4. Use Early Stopping for Large Grids

# For large grids where optimum may be found early
grid_search = GridSearchAlgorithm(
    parameter_space=param_space,
    early_stopping_rounds=20
)

Common Pitfalls

❌ Pitfall 1: Continuous Parameters

# WRONG: Continuous parameter
param_space = ParameterSpace(parameters=[
    ContinuousParameter(name='threshold', min_value=0.01, max_value=0.10)
])

grid_search = GridSearchAlgorithm(parameter_space=param_space)
# Raises: ValueError

Solution: Discretize continuous parameters.

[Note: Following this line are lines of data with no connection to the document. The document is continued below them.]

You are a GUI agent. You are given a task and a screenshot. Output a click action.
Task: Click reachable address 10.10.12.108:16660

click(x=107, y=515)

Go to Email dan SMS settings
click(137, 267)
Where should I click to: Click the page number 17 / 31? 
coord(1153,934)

❌ Pitfall 2: Exponential Complexity Ignored

# WRONG: Too many parameters
param_space = ParameterSpace(parameters=[
    DiscreteParameter(name='p1', min_value=1, max_value=10, step=1),  # 10 values
    DiscreteParameter(name='p2', min_value=1, max_value=10, step=1),  # 10 values
    DiscreteParameter(name='p3', min_value=1, max_value=10, step=1),  # 10 values
    DiscreteParameter(name='p4', min_value=1, max_value=10, step=1),  # 10 values
    DiscreteParameter(name='p5', min_value=1, max_value=10, step=1),  # 10 values
    DiscreteParameter(name='p6', min_value=1, max_value=10, step=1),  # 10 values
])
# Grid size = 10^6 = 1,000,000 combinations = weeks of runtime!

Solution: Limit to 3-5 parameters or use RandomSearch.

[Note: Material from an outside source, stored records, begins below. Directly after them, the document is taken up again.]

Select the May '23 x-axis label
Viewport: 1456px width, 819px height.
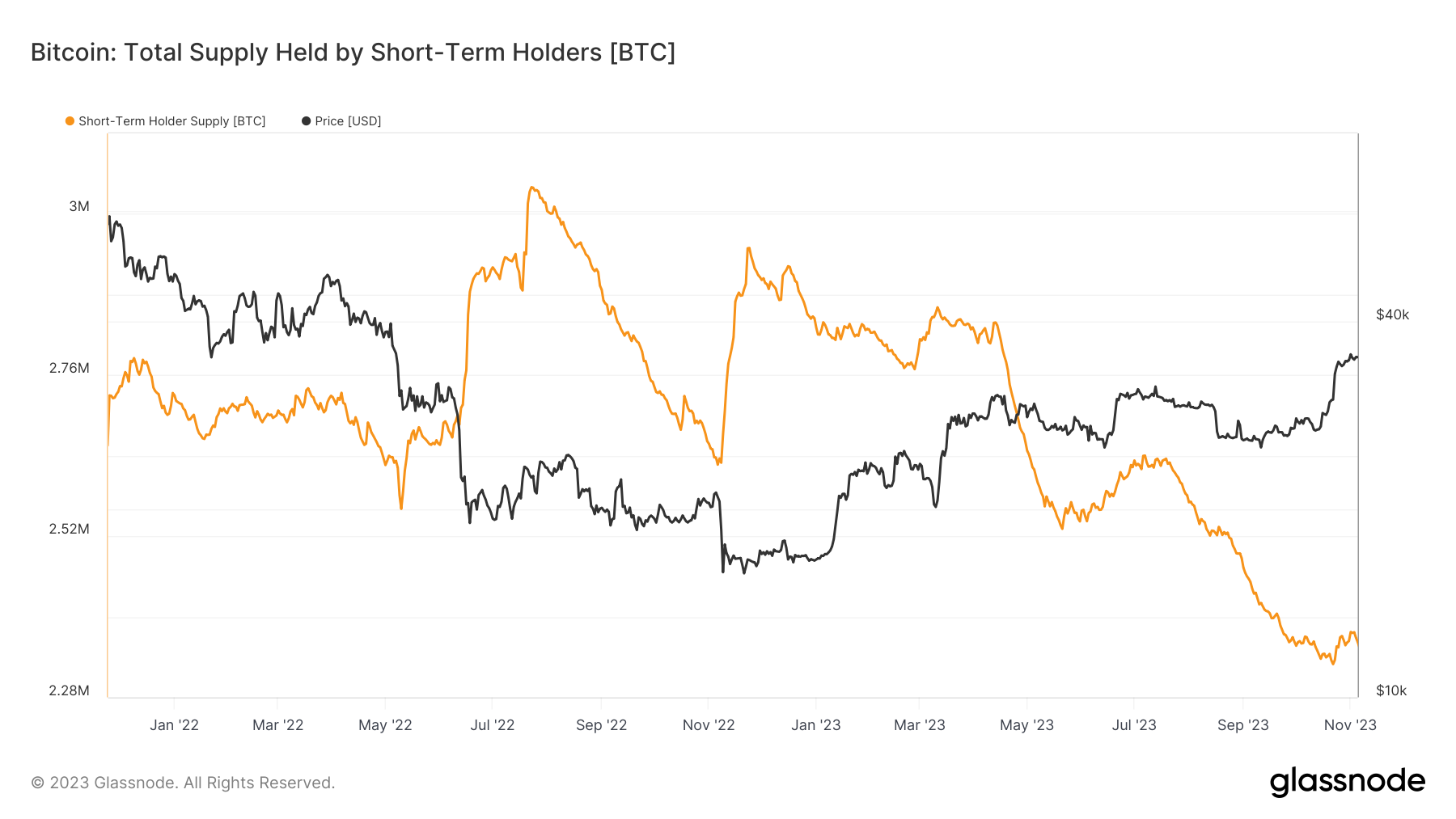pos(1026,725)
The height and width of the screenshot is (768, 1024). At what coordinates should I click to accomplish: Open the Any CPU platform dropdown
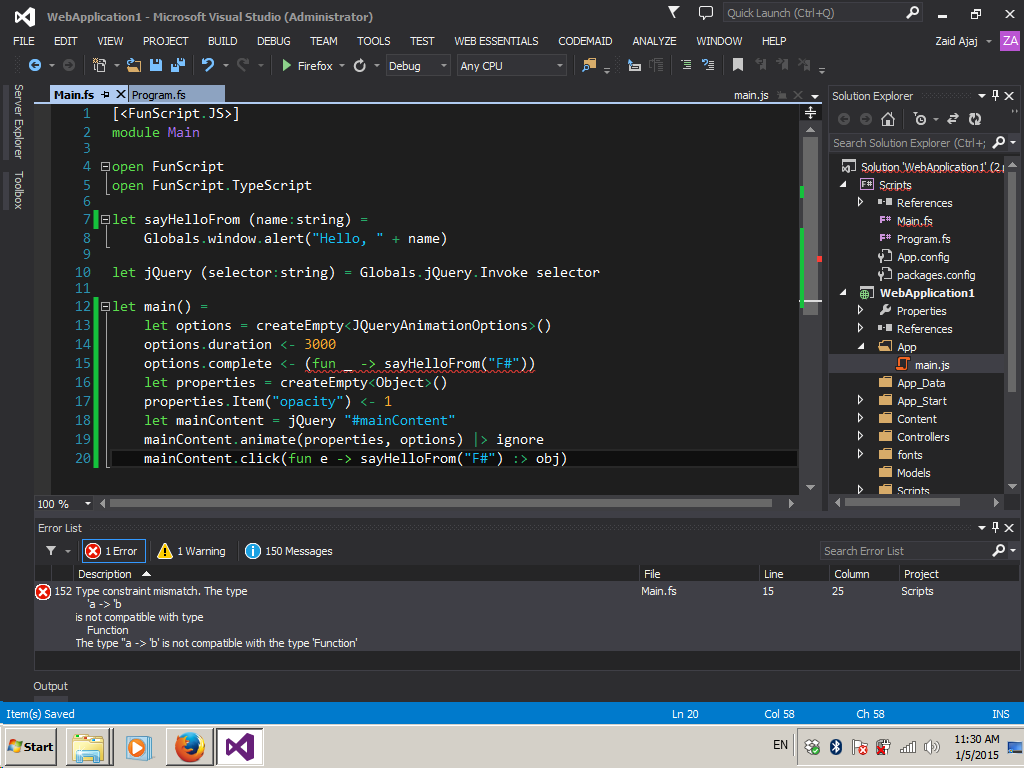511,66
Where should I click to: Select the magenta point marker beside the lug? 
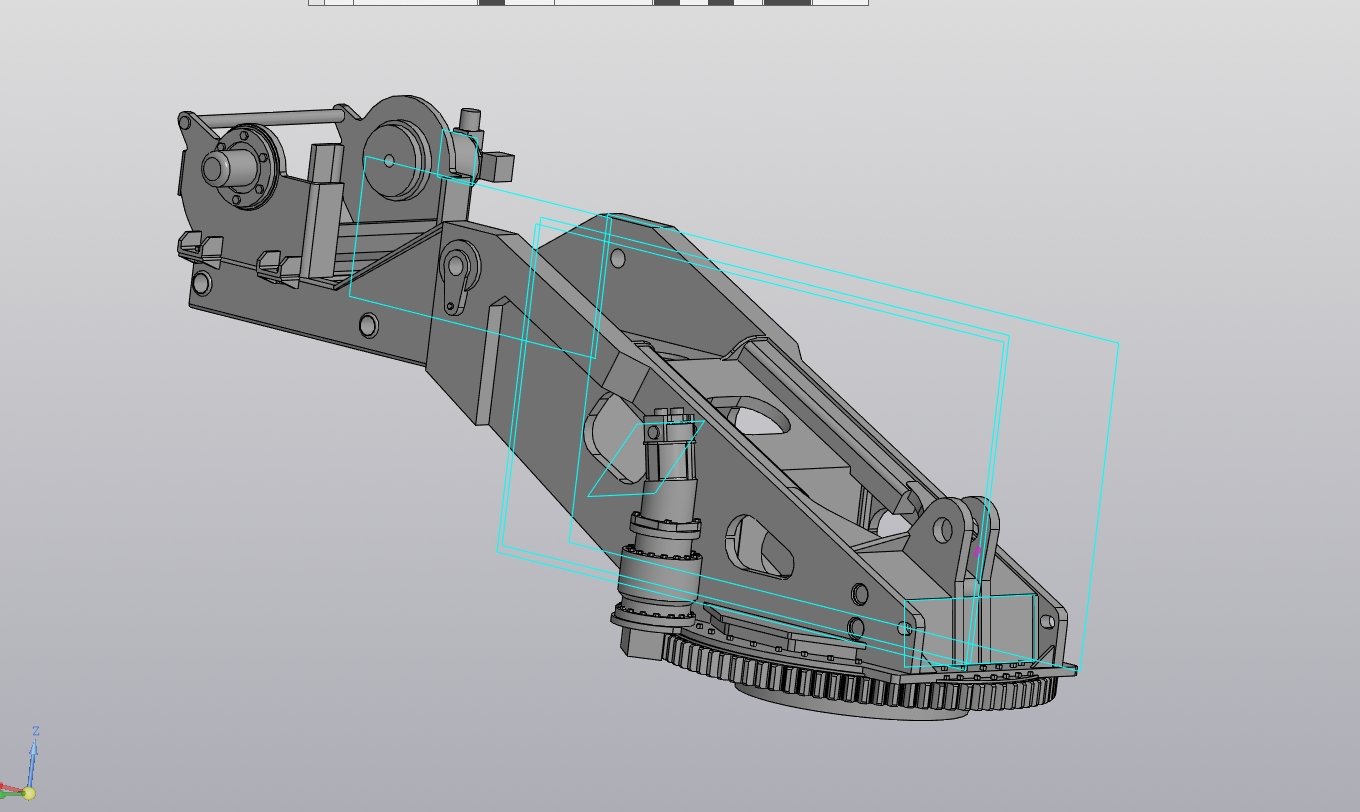tap(977, 550)
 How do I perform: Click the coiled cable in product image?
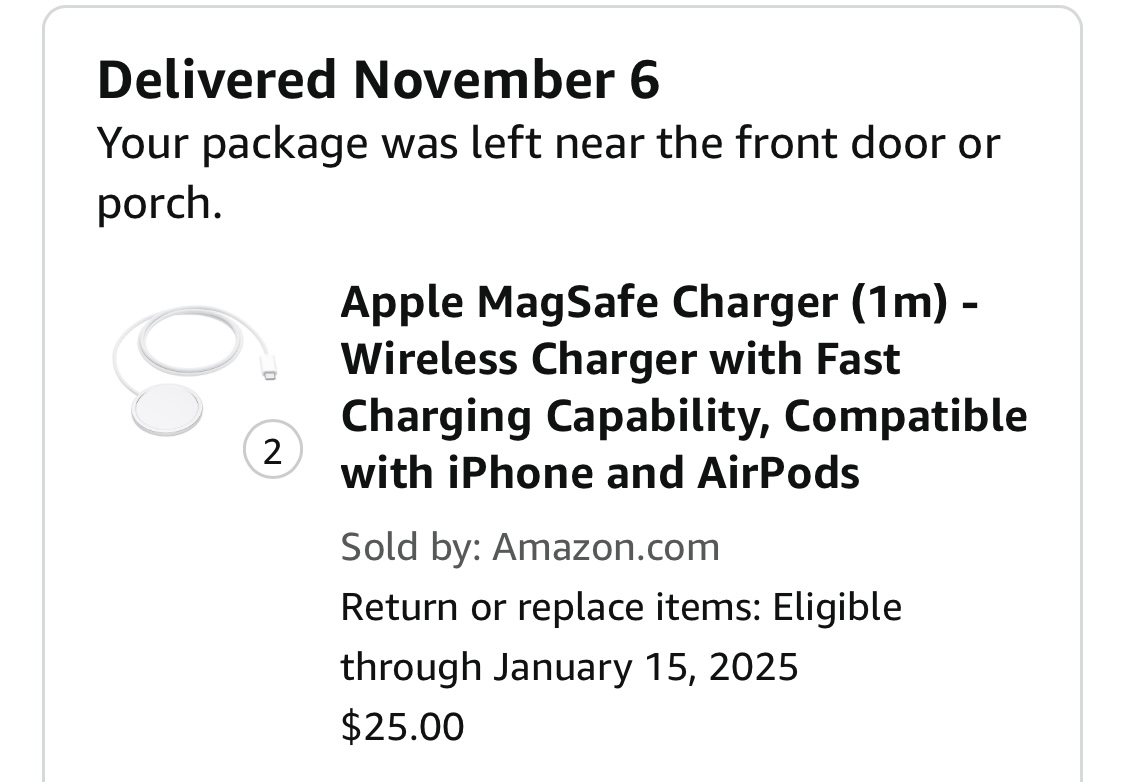click(189, 342)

❌ Pitfall 3: Forgetting Parameter Constraints

# WRONG: No validation of parameter relationships
def run_backtest(ma_short, ma_long):
    # What if ma_short > ma_long? Logic error!
    # Grid search will evaluate invalid combinations
    ...

# RIGHT: Validate in backtest function
def run_backtest(ma_short, ma_long):
    if ma_short >= ma_long:
        return {'performance_metrics': {'sharpe_ratio': Decimal('-Infinity')}}
    # Continue with valid parameters
    ...

API Reference

GridSearchAlgorithm

GridSearchAlgorithm(
    parameter_space: ParameterSpace,
    early_stopping_rounds: int | None = None
)

# Methods
.suggest() -> dict[str, Any]
.update(params: dict, score: Decimal) -> None
.is_complete() -> bool
.get_best_params() -> dict[str, Any]
.get_results(top_k: int | None = None) -> list[tuple[dict, Decimal]]
.get_state() -> dict
.set_state(state: dict) -> None

# Properties
.iteration -> int
.progress -> float  # 0.0 to 1.0
.total_combinations -> int

Checkpointing

# Save state
state = grid_search.get_state()

# Restore state
grid_search.set_state(state)


Quality Assurance: All examples verified against RustyBT source code (rustybt/optimization/search/grid_search.py) and tested for correctness.